L’Olimpia Milano, reduce dalla pessima figura rimediata nel derby con la Bennet Cantù, rischia il secondo ko consecutivo in campionato, ringraziando il 28enne Jacopo Giachetti (17), protagonista di un ultimo quarto in cui ha messo a segno sei punti in fila e quindici complessivi.

Il playmaker dei meneghini ha portato a termine il ribaltamento del risultato con ancora un minuto e mezzo sul cronometro da giocare, permettendo alla squadra di tenere il ritmo della capolista Montepaschi Siena, vincente sul campo della Benetton Treviso.

Oltre a Jacopo Giachetti, l’EA7 Milano si è affidata anche al greco Ioannis Borousis, unica fonte d’attacco seria, tenuto in panchina nel finale di partita per poter schierare un quintetto basso e rapido, scelta rivelatasi azzeccata  visto il successo casalingo.

Gli ospiti partono bene, portandosi avanti di 17 punti sino al risveglio dei padroni di casa, rinati dalle stoppate del centro ellenico e con le due triple di Antonis Fotsis, con Alessandro Gentile fermo sul 1/6 dalla lunga distanza.

L’Olimpia Milano prende il comando per la prima volta al minuto 34, grazie a Stefano Mancinelli (14), autore di due triple che portano i meneghini sul +6, seguiti dalla risposta dei ragazzi di coach Frank Vitucci, trascinati da Taquan Dean (19), ultimo lampo del match per i campani.

Il successo meneghino arriva con una sola lunghezza di distacco, nonostante l’ottima prestazione della Sidigas Avellino, con Omar Cook inserito nella classifica dei top assist con 9 palloni serviti ai compagni nel corso della tredicesima giornata, al pari di Marques Green (19).

“Il comportamento della squadra è stato grandioso sino al momento in cui siamo scoppiati e l’Olimpia Milano ha ribaltato l’incontro.

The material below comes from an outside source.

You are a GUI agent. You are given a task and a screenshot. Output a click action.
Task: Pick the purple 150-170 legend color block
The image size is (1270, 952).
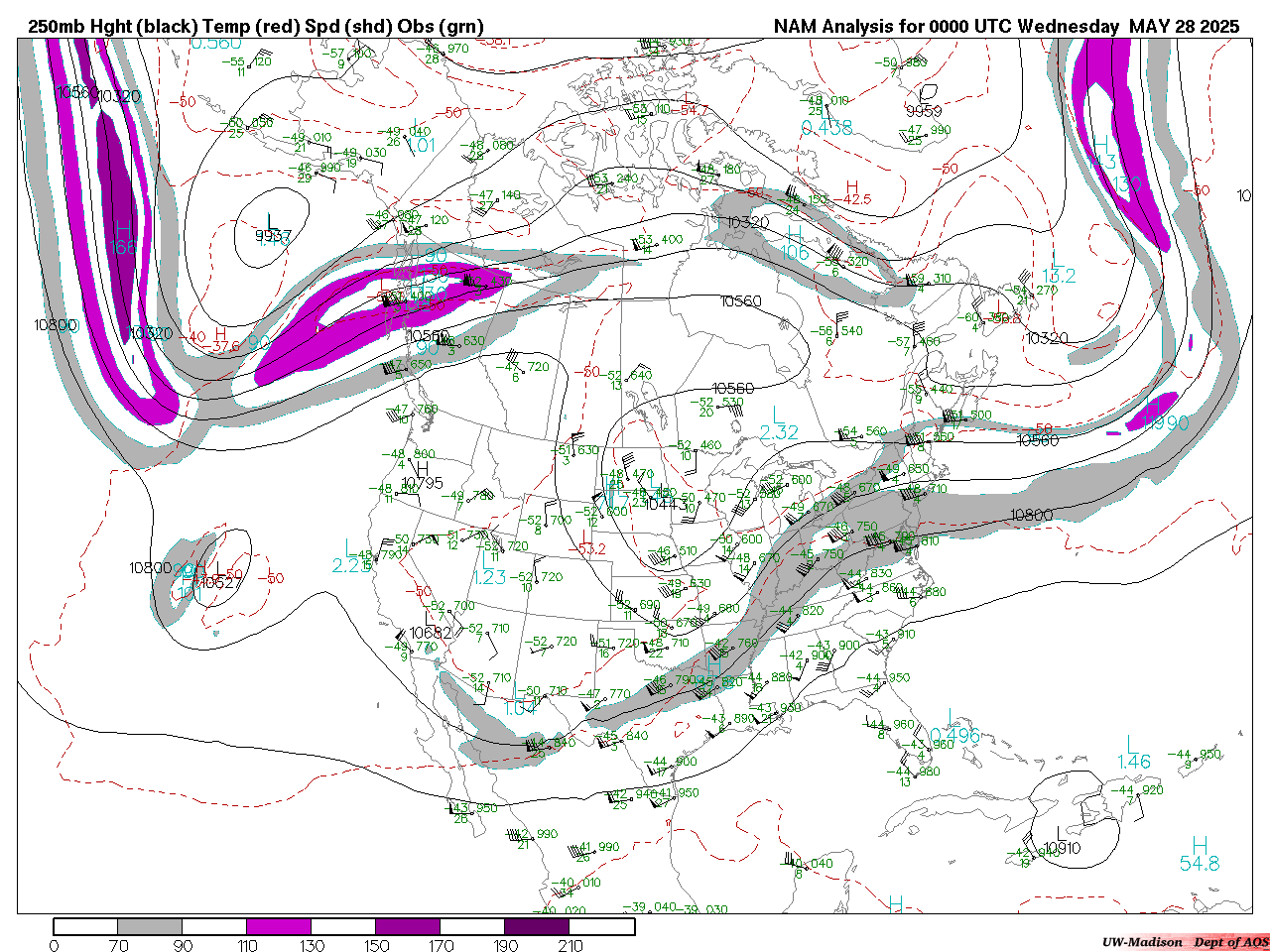pyautogui.click(x=408, y=926)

Se fosse arrivata la vittoria, a parer mio, ce la saremmo meritata ma il risultato finale è stato differente. Il nostro obiettivo principale era giungere alla partita con Cremona nel migliore dei modi”.

Frank Vitucci, oltre ai complimenti per l’avvio di gara dei suoi, porta lo sguardo alla prossima giornata con la sfida casalinga contro i lombardi della Vanoli Braga.

“Ho optato per un quintetto basso per avere più dinamicità, ottenendo anche un cambio di mentalità difensivo, oltre ad una libertà più ampia per Drew Nicholas. Un successo sudato ma gli aspetti positivi ci sono”.

Sergio Scariolo descrive un incontro sudato ed una vittoria importante sia per il morale, visto lo sprint finale, sia per la classifica, mantenendo due punti di distacco dalla Montepaschi Siena, sempre in vetta al campionato.